What a lot of horseshit that had turned out to be.

Storm after storm all the way since Atlin. She felt like a mouse trapped in a barrel that was about to smash against the rocks.

The cramped quarters belowdecks had been built by the Loralanders to transport exotic animals for their arenas. Loralander graffiti was still scratched into the hull, and in every berth the names of former occupants were etched alongside crude drawings of the animals—fierce bears, nimble deer, even lions. When Vivaen's people had captured the ship, they'd not been arsed about fitting it for human passengers.

Probably they hadn't known how—Feislander ships were much different than this great hulk.

Another wave jostled the ship, and Vivaen dug her nails into the wood of her bunk. She preferred it abovedeck, where she could at least see what was happening, but when the sickness had spread amongst the noble passengers, the crewmen had started refusing the women entry to the upper levels of the ship. Last time Vivaen had tried, she'd been all but thrown down the stairs, never mind that she was handmaiden to a princess.

Sailors were all cunts really, even the ones she called friends. As soon as the weather turned bad, or a catch didn't fetch as fine a price as a crew had hoped, it was the women who were blamed. Women on a ship were ill luck.

And Vivaen was the illest luck of all.

She'd told her man as much months ago. Her man, as if she ever held fast to anyone long enough to lose them. Well, now she was trapped on the ship, packed up like so much luggage. She'd lost him, or he'd lost her, all so she could tip-toe after Princess Bree like a bear ready to be baited.

Across the hold, Bree retched into her bucket. Queen Eaflied was fussing at her daughter's side and stooped beside the bunk to dab at Bree's dirtied face with a cloth several days past clean.

Vivaen wrinkled her nose. She'd never liked Bree much. The fourteen-year-old princess was meek and boring, barely interested in anything besides whether or not her mysterious Massenqa husband would be handsome, or what kinds of fashions everyone would be wearing when they arrived. Would her blue wool dress with the silver shoulder clasps still turn heads, or would her intended think it plain? What if Prince Ashtaroth was warty all over? What if he was fat and hairy?

A stupid girl. If she had any sense, she'd be more worried over his temper, over whether he'd make an adequate lover, over whether she could both whelp his heir and survive the process.

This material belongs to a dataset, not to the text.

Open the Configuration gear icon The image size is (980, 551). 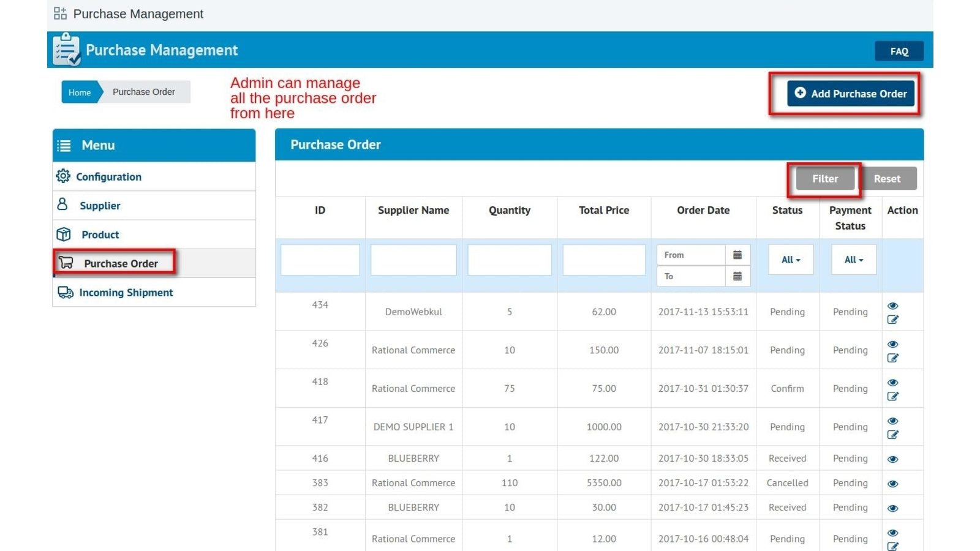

Bree sobbed as her mother stroked her hair, and Vivaen's cold heart tightened. This was no way to spend the voyage to meet your betrothed.

It was no way to die.

And after all, compared with Vivaen's twenty-one years, Bree was only a child. Of course she was shit conversation. Vivaen fiddled with the hem of her skirt—she herself wouldn't have minded a blue wool dress with silver clasps, nor a handsome face to keep her company as the sea tossed them about.

Not just any face. Her man had been as fine a catch as she'd ever made—the fire to her frost. Not that she'd told him so, for he'd been a scoundrel through and through, her fire. He'd taken his tithe in compliments from every woman in town, and Vivaen had been loathe to add to the heap at his feet. Lying and teasing were what made it fun. They were what made it safe. If you pretended not to care, you could convince yourself you didn't, so it hurt less when it ended.